A type of quantum phase transition first predicted in 2013 has been seen by three independent teams of physicists. All three experiments involved systems of interacting ultracold atoms or ions and the observations could lead to a better understanding of the collective behaviour of quantum matter.
Phase transitions occur when matter transforms spontaneously from one state to another – from solid to liquid at the melting point of water, for example. Classical phase transitions are associated with thermal fluctuations in a system such as the random motion of water molecules. In contrast, quantum phase transitions involve fluctuations that arise from short-term changes in energy as described by Heisenberg’s uncertainty principle. As a result, quantum phase transitions tend to occur at absolute zero or very low temperatures, where quantum fluctuations dominate over thermal fluctuations.
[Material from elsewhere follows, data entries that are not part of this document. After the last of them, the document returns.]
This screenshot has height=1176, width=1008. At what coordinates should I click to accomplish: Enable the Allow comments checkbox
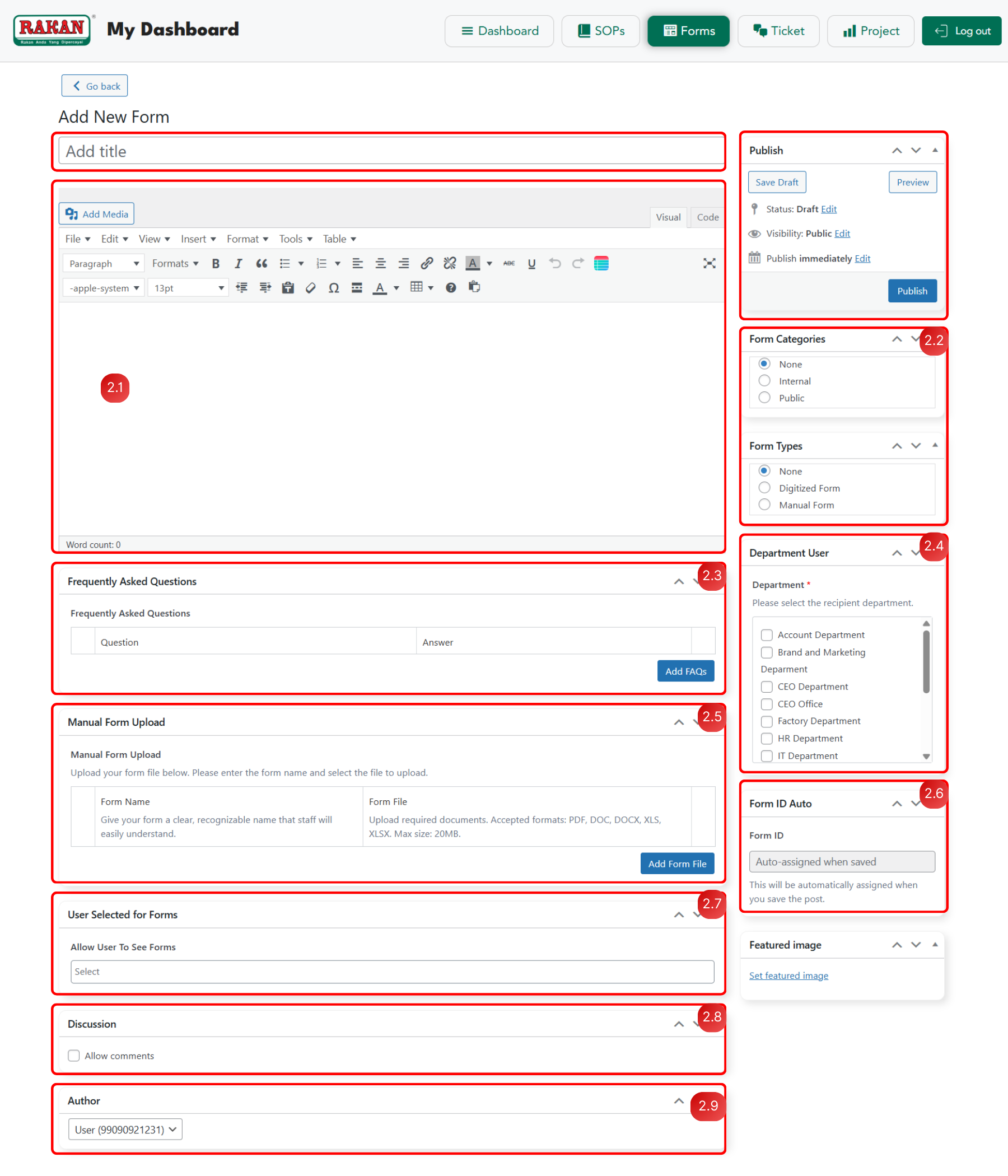(74, 1056)
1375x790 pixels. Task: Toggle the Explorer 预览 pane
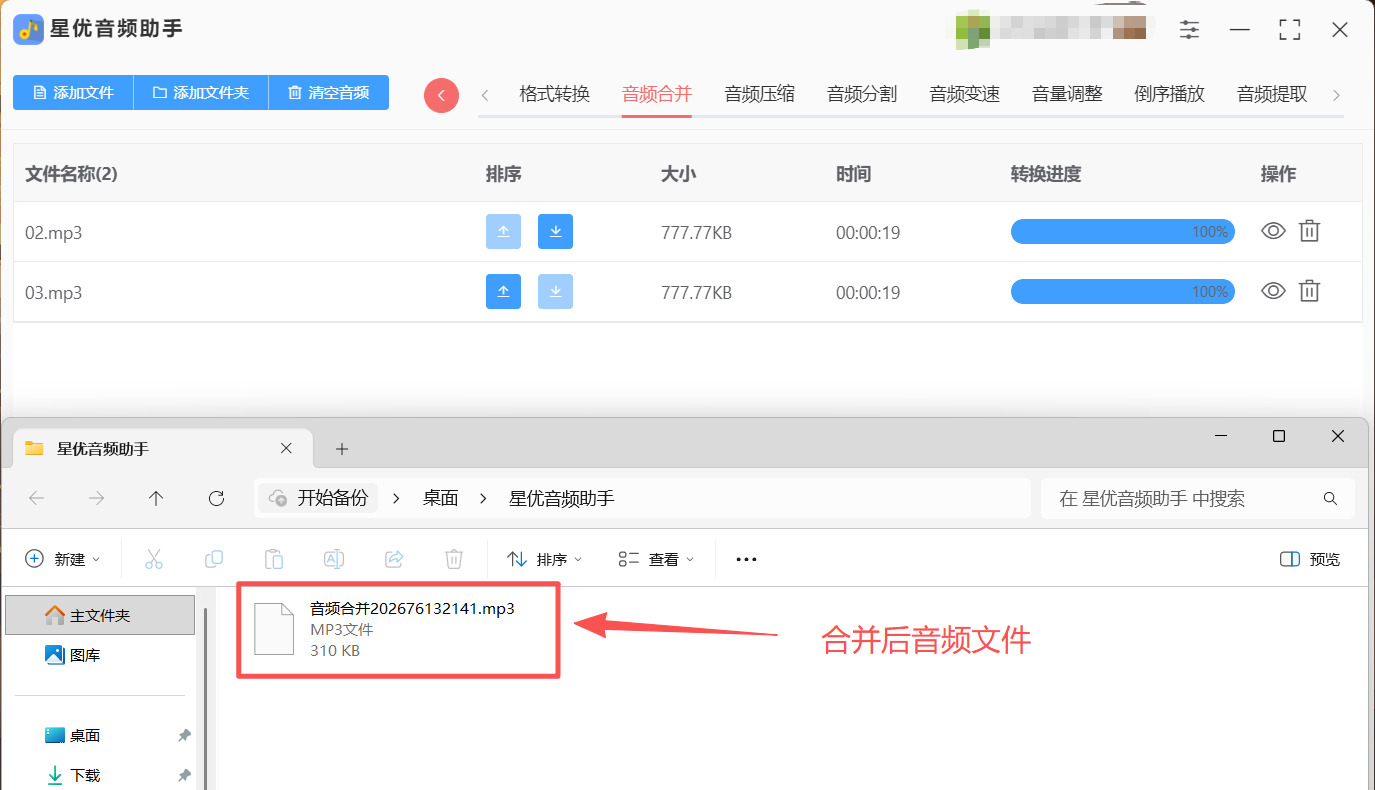1310,559
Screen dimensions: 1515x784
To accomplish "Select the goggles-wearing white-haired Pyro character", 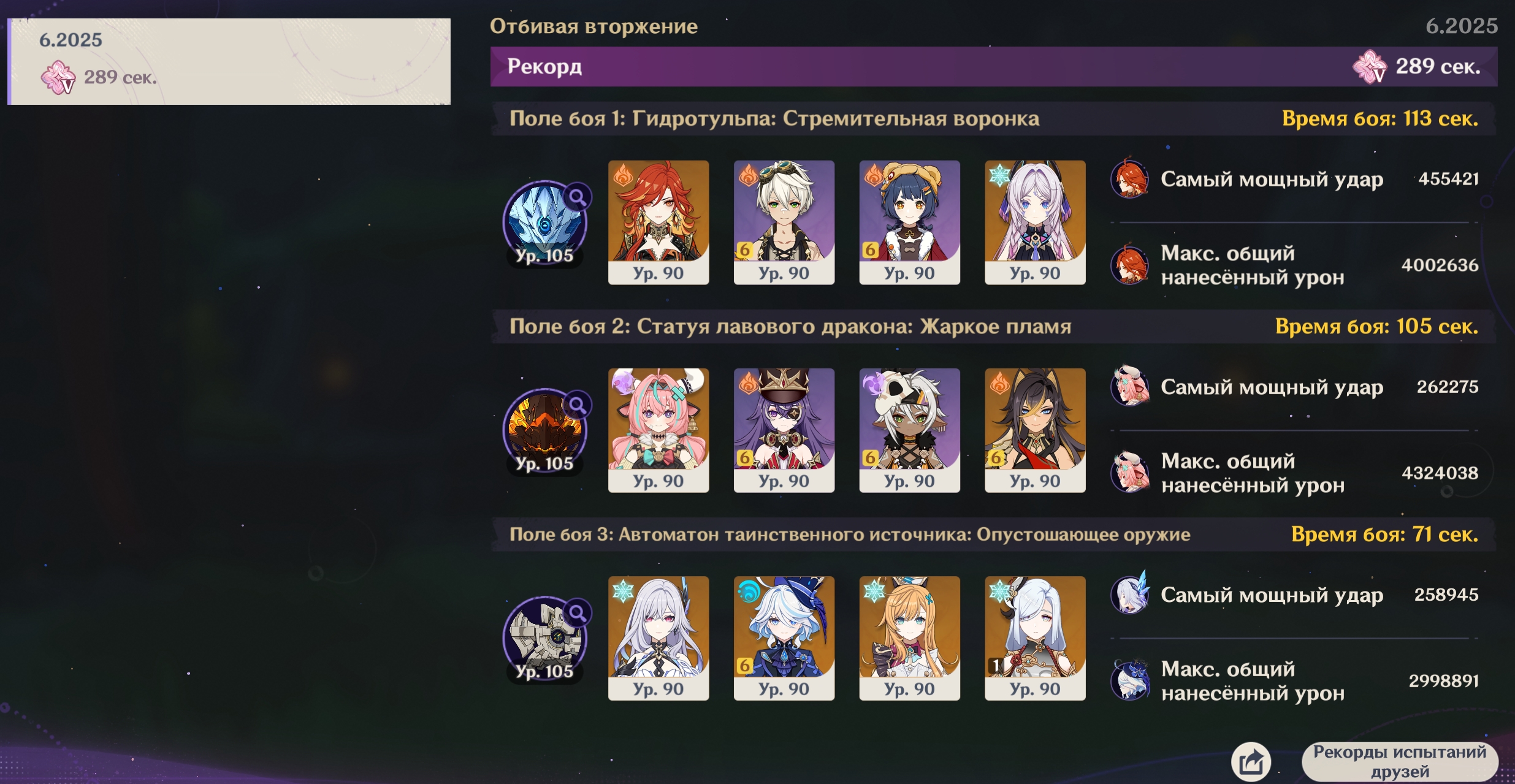I will coord(784,223).
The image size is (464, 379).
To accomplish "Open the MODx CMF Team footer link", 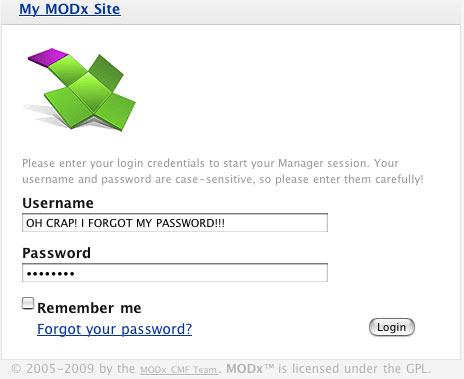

Phase transitions are usually studied when a system is at or near thermal equilibrium, but in 2013, Markus Heyl, Anatoli Polkovnikov and Stefan Kehrein pointed out a similarity between the mathematical operator describing the time evolution of a non-equilibrium quantum system and the partition function of a system in thermodynamic equilibrium. Furthermore, the theorists calculated that the quantum system should undergo changes of state that are reminiscent of phase transitions. The difference being that instead of being driven by a change in an external factor such as temperature, the quantum transitions occur as time progresses.
In one of the three independent experiments, Rainer Blatt of the University of Innsbruck and colleagues in Austria and Germany observed dynamical quantum phase transitions in strings of up to 10 ions trapped in an ultracold environment. The system is described by the transverse-field Ising model, whereby an interaction between neighbouring ions can be adjusted so that the ions align their spins along one direction (say x). There is also a magnetic field applied in a transverse direction (such as z), which exerts a torque on the spins.
Beginning in an ordered state with all spins pointing in the same direction, the team then changed the interactions between the spins so that they align in random directions – driving the system away from equilibrium. The system is then allowed to evolve with time and the team measured the probability that the spins point in the same direction (a quantity called the rate function). As predicted by Heyl and colleagues, the researchers found that this occurred at two specific times – much like how conventional phase transitions occur at specific temperatures, for example. Writing in Physical Review Letters, they also explain how systems containing six, eight and 10 ions had the same behaviour.
Meanwhile Nick Fläschner of the University of Hamburg and colleagues spotted dynamical quantum phase transitions in a 2D optical lattice of ultracold atoms and describe their work on arXiv. Also on arXiv is a preprint by Christopher Monroe of the University of Maryland and colleagues describing dynamical quantum phase transitions in a string of 53 ions.